GIVEN PROBLEM: Rewrite everything from the line containing "The height and width of the screenshot is (1316, 620)." down to the line containing "coord(16,95)", requests included, shifting each coordinate value in the answers up by 14.

RECORDED DATA:
—————
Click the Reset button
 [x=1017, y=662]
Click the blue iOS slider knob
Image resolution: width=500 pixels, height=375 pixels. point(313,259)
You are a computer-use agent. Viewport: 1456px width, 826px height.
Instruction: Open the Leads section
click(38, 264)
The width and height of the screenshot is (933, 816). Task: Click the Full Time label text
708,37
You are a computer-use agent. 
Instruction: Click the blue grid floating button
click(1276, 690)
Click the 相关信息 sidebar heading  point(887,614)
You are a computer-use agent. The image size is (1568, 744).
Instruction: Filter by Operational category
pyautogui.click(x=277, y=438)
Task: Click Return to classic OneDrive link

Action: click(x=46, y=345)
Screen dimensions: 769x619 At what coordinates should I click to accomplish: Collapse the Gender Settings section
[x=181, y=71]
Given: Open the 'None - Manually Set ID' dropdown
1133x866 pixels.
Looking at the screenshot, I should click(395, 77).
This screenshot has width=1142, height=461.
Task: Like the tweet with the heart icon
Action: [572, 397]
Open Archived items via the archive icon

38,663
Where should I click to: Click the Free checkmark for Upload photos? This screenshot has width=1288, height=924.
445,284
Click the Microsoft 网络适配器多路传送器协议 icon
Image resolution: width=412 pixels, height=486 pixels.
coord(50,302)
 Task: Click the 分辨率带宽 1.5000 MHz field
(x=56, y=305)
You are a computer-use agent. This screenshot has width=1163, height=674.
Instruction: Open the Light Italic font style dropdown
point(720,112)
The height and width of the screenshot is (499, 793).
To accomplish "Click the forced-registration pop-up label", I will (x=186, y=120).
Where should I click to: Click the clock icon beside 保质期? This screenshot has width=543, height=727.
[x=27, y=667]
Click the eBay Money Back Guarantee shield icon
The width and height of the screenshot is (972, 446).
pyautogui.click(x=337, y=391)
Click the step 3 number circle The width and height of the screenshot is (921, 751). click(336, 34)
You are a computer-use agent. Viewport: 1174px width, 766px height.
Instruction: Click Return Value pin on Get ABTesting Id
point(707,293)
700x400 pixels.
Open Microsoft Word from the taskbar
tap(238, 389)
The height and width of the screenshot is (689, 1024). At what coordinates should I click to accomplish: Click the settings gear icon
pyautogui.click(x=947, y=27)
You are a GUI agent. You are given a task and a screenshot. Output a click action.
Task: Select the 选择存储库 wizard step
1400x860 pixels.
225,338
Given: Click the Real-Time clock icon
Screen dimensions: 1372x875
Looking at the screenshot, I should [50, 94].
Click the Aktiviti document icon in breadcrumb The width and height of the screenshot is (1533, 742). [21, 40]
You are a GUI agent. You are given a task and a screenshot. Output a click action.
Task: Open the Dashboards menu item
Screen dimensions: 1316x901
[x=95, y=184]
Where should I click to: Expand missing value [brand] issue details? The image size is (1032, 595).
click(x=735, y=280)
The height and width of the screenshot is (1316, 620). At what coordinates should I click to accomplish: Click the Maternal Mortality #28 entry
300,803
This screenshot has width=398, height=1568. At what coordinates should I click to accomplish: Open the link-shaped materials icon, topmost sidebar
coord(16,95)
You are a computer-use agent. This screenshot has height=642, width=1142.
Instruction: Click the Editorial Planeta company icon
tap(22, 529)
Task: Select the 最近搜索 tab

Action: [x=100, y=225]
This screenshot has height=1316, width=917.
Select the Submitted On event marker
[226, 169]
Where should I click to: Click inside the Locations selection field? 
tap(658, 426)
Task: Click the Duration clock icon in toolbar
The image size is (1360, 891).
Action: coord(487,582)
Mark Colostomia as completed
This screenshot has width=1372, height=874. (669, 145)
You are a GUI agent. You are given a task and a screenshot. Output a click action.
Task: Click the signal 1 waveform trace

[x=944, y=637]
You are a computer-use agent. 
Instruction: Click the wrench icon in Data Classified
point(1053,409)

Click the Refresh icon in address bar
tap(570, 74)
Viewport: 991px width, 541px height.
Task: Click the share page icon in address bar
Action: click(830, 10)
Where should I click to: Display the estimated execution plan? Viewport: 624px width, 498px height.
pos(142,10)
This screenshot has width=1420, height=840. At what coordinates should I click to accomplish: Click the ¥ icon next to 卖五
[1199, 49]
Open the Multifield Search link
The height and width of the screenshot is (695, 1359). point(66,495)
—————
EXPECTED OUTPUT:
The height and width of the screenshot is (1316, 620). At what coordinates should I click to accomplish: Click the Maternal Mortality #28 entry
314,817
This screenshot has width=398, height=1568. At what coordinates should I click to accomplish: Open the link-shaped materials icon, topmost sidebar
coord(30,109)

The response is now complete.